Stored items from a collection
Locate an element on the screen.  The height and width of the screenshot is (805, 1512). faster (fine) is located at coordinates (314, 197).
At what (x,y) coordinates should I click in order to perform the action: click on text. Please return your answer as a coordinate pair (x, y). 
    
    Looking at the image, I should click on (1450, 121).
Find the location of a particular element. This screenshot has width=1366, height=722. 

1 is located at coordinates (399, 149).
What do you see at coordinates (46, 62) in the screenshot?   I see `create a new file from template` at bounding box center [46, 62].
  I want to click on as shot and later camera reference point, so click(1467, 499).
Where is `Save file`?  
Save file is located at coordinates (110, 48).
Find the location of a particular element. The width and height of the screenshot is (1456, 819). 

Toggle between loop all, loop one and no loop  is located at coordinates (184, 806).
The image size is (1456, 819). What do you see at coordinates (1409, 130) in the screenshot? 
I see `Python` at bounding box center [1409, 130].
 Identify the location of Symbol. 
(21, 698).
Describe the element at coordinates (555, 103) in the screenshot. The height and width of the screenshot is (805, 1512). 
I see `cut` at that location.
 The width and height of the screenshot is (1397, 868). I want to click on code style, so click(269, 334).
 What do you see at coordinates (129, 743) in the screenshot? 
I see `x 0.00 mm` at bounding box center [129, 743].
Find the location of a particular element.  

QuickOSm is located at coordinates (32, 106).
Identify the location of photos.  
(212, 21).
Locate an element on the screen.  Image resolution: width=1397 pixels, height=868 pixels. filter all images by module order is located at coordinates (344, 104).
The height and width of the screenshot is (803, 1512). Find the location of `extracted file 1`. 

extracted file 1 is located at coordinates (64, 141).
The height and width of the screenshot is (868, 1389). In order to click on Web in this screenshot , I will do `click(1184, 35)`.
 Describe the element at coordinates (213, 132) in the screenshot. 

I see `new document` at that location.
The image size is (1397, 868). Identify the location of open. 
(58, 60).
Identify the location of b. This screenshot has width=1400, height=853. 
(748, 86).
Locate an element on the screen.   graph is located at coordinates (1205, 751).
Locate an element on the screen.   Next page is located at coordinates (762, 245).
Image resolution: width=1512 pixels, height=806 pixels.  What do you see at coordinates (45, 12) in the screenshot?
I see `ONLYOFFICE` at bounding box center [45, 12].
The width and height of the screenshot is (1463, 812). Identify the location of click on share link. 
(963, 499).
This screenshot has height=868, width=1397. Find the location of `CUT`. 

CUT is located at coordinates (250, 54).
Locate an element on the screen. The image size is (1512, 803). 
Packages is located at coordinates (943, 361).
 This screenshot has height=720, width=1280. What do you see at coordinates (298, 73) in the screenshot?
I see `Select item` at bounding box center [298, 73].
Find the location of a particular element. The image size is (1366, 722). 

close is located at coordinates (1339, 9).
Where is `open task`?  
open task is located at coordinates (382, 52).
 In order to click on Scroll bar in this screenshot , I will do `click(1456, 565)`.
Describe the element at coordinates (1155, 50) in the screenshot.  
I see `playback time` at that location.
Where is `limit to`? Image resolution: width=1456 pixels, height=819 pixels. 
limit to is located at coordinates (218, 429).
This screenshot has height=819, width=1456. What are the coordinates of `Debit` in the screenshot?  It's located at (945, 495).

Exercise requirements:
Rewrite all of the records above, changing every occurrence of "Locate an element on the screen" to "Point out an element on the screen" and leaving the rest untouched.

Solution to this problem:
Point out an element on the screen.  The height and width of the screenshot is (805, 1512). faster (fine) is located at coordinates (314, 197).
At what (x,y) coordinates should I click in order to perform the action: click on text. Please return your answer as a coordinate pair (x, y). 
    
    Looking at the image, I should click on (1450, 121).
Find the location of a particular element. This screenshot has width=1366, height=722. 

1 is located at coordinates (399, 149).
What do you see at coordinates (46, 62) in the screenshot?   I see `create a new file from template` at bounding box center [46, 62].
  I want to click on as shot and later camera reference point, so click(1467, 499).
Where is `Save file`?  
Save file is located at coordinates (110, 48).
Find the location of a particular element. The width and height of the screenshot is (1456, 819). 

Toggle between loop all, loop one and no loop  is located at coordinates (184, 806).
The image size is (1456, 819). What do you see at coordinates (1409, 130) in the screenshot? 
I see `Python` at bounding box center [1409, 130].
 Identify the location of Symbol. 
(21, 698).
Describe the element at coordinates (555, 103) in the screenshot. The height and width of the screenshot is (805, 1512). 
I see `cut` at that location.
 The width and height of the screenshot is (1397, 868). I want to click on code style, so click(269, 334).
 What do you see at coordinates (129, 743) in the screenshot? 
I see `x 0.00 mm` at bounding box center [129, 743].
Find the location of a particular element.  

QuickOSm is located at coordinates (32, 106).
Identify the location of photos.  
(212, 21).
Point out an element on the screen.  Image resolution: width=1397 pixels, height=868 pixels. filter all images by module order is located at coordinates (344, 104).
The height and width of the screenshot is (803, 1512). Find the location of `extracted file 1`. 

extracted file 1 is located at coordinates (64, 141).
The height and width of the screenshot is (868, 1389). In order to click on Web in this screenshot , I will do `click(1184, 35)`.
 Describe the element at coordinates (213, 132) in the screenshot. 

I see `new document` at that location.
The image size is (1397, 868). Identify the location of open. 
(58, 60).
Identify the location of b. This screenshot has width=1400, height=853. 
(748, 86).
Point out an element on the screen.   graph is located at coordinates (1205, 751).
Point out an element on the screen.   Next page is located at coordinates (762, 245).
Image resolution: width=1512 pixels, height=806 pixels.  What do you see at coordinates (45, 12) in the screenshot?
I see `ONLYOFFICE` at bounding box center [45, 12].
The width and height of the screenshot is (1463, 812). Identify the location of click on share link. 
(963, 499).
This screenshot has height=868, width=1397. Find the location of `CUT`. 

CUT is located at coordinates (250, 54).
Point out an element on the screen. The image size is (1512, 803). 
Packages is located at coordinates (943, 361).
 This screenshot has height=720, width=1280. What do you see at coordinates (298, 73) in the screenshot?
I see `Select item` at bounding box center [298, 73].
Find the location of a particular element. The image size is (1366, 722). 

close is located at coordinates (1339, 9).
Where is `open task`?  
open task is located at coordinates (382, 52).
 In order to click on Scroll bar in this screenshot , I will do `click(1456, 565)`.
Describe the element at coordinates (1155, 50) in the screenshot.  
I see `playback time` at that location.
Where is `limit to`? Image resolution: width=1456 pixels, height=819 pixels. 
limit to is located at coordinates (218, 429).
This screenshot has height=819, width=1456. What are the coordinates of `Debit` in the screenshot?  It's located at (945, 495).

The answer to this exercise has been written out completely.